**Data shown**.
#####

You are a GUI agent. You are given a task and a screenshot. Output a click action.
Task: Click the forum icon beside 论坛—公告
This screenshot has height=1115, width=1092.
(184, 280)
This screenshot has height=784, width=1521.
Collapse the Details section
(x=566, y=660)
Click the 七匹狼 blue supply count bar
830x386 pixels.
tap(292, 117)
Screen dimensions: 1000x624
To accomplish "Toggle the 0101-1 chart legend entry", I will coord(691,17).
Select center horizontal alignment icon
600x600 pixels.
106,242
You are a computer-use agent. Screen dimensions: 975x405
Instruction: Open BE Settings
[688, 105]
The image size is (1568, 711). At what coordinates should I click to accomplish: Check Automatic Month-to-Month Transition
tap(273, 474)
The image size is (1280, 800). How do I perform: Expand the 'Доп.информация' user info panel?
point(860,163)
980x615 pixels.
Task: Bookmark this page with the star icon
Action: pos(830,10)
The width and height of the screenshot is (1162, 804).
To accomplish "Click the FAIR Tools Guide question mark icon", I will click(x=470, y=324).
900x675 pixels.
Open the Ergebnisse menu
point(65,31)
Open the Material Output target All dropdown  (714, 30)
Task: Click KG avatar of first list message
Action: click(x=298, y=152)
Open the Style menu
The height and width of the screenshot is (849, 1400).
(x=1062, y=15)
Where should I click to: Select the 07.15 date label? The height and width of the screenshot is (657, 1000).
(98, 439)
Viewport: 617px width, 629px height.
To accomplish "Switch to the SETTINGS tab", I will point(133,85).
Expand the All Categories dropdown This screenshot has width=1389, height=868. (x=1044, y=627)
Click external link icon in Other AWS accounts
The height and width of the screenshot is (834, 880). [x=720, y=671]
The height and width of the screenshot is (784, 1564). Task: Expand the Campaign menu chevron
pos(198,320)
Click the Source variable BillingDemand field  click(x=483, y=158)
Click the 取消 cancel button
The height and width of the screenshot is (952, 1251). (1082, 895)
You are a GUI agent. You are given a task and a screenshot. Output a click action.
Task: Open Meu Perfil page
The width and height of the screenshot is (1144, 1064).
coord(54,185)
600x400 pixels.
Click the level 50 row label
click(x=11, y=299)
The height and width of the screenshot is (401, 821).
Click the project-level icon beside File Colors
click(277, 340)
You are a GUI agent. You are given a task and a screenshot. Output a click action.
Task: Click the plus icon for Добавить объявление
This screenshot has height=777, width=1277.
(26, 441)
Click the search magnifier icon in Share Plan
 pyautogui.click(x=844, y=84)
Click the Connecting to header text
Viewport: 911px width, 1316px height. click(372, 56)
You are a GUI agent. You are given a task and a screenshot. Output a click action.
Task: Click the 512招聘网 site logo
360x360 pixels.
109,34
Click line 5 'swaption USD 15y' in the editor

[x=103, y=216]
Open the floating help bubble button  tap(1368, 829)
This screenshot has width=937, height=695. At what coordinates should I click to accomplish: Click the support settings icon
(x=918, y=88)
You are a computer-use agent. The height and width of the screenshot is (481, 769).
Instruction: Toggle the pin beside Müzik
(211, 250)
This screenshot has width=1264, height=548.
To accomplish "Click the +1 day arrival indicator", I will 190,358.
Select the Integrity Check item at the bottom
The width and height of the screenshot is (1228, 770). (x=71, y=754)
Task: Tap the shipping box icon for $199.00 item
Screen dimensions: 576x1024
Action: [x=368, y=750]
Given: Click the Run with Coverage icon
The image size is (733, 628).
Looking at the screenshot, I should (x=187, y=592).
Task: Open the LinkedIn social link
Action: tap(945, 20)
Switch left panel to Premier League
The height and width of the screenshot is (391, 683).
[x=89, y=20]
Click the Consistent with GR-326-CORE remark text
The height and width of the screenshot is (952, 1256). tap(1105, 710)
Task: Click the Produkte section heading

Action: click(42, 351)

#####

Print out all the entries precisely as written.

You are a GUI agent. You are given a task and a screenshot. Output a click action.
Task: Click the forum icon beside 论坛—公告
This screenshot has height=1115, width=1092.
(184, 280)
This screenshot has height=784, width=1521.
Collapse the Details section
(x=566, y=660)
Click the 七匹狼 blue supply count bar
830x386 pixels.
tap(292, 117)
Screen dimensions: 1000x624
To accomplish "Toggle the 0101-1 chart legend entry", I will coord(691,17).
Select center horizontal alignment icon
600x600 pixels.
106,242
You are a computer-use agent. Screen dimensions: 975x405
Instruction: Open BE Settings
[688, 105]
The image size is (1568, 711). At what coordinates should I click to accomplish: Check Automatic Month-to-Month Transition
tap(273, 474)
The image size is (1280, 800). How do I perform: Expand the 'Доп.информация' user info panel?
point(860,163)
980x615 pixels.
Task: Bookmark this page with the star icon
Action: pos(830,10)
The width and height of the screenshot is (1162, 804).
To accomplish "Click the FAIR Tools Guide question mark icon", I will click(x=470, y=324).
900x675 pixels.
Open the Ergebnisse menu
point(65,31)
Open the Material Output target All dropdown  (714, 30)
Task: Click KG avatar of first list message
Action: click(x=298, y=152)
Open the Style menu
The height and width of the screenshot is (849, 1400).
(x=1062, y=15)
Where should I click to: Select the 07.15 date label? The height and width of the screenshot is (657, 1000).
(98, 439)
Viewport: 617px width, 629px height.
To accomplish "Switch to the SETTINGS tab", I will point(133,85).
Expand the All Categories dropdown This screenshot has width=1389, height=868. (x=1044, y=627)
Click external link icon in Other AWS accounts
The height and width of the screenshot is (834, 880). [x=720, y=671]
The height and width of the screenshot is (784, 1564). Task: Expand the Campaign menu chevron
pos(198,320)
Click the Source variable BillingDemand field  click(x=483, y=158)
Click the 取消 cancel button
The height and width of the screenshot is (952, 1251). (1082, 895)
You are a GUI agent. You are given a task and a screenshot. Output a click action.
Task: Open Meu Perfil page
The width and height of the screenshot is (1144, 1064).
coord(54,185)
600x400 pixels.
Click the level 50 row label
click(x=11, y=299)
The height and width of the screenshot is (401, 821).
Click the project-level icon beside File Colors
click(277, 340)
You are a GUI agent. You are given a task and a screenshot. Output a click action.
Task: Click the plus icon for Добавить объявление
This screenshot has height=777, width=1277.
(26, 441)
Click the search magnifier icon in Share Plan
 pyautogui.click(x=844, y=84)
Click the Connecting to header text
Viewport: 911px width, 1316px height. click(372, 56)
You are a GUI agent. You are given a task and a screenshot. Output a click action.
Task: Click the 512招聘网 site logo
360x360 pixels.
109,34
Click line 5 'swaption USD 15y' in the editor

[x=103, y=216]
Open the floating help bubble button  tap(1368, 829)
This screenshot has width=937, height=695. At what coordinates should I click to accomplish: Click the support settings icon
(x=918, y=88)
You are a computer-use agent. The height and width of the screenshot is (481, 769).
Instruction: Toggle the pin beside Müzik
(211, 250)
This screenshot has width=1264, height=548.
To accomplish "Click the +1 day arrival indicator", I will 190,358.
Select the Integrity Check item at the bottom
The width and height of the screenshot is (1228, 770). (x=71, y=754)
Task: Tap the shipping box icon for $199.00 item
Screen dimensions: 576x1024
Action: [x=368, y=750]
Given: Click the Run with Coverage icon
The image size is (733, 628).
Looking at the screenshot, I should (x=187, y=592).
Task: Open the LinkedIn social link
Action: tap(945, 20)
Switch left panel to Premier League
The height and width of the screenshot is (391, 683).
[x=89, y=20]
Click the Consistent with GR-326-CORE remark text
The height and width of the screenshot is (952, 1256). tap(1105, 710)
Task: Click the Produkte section heading

Action: click(42, 351)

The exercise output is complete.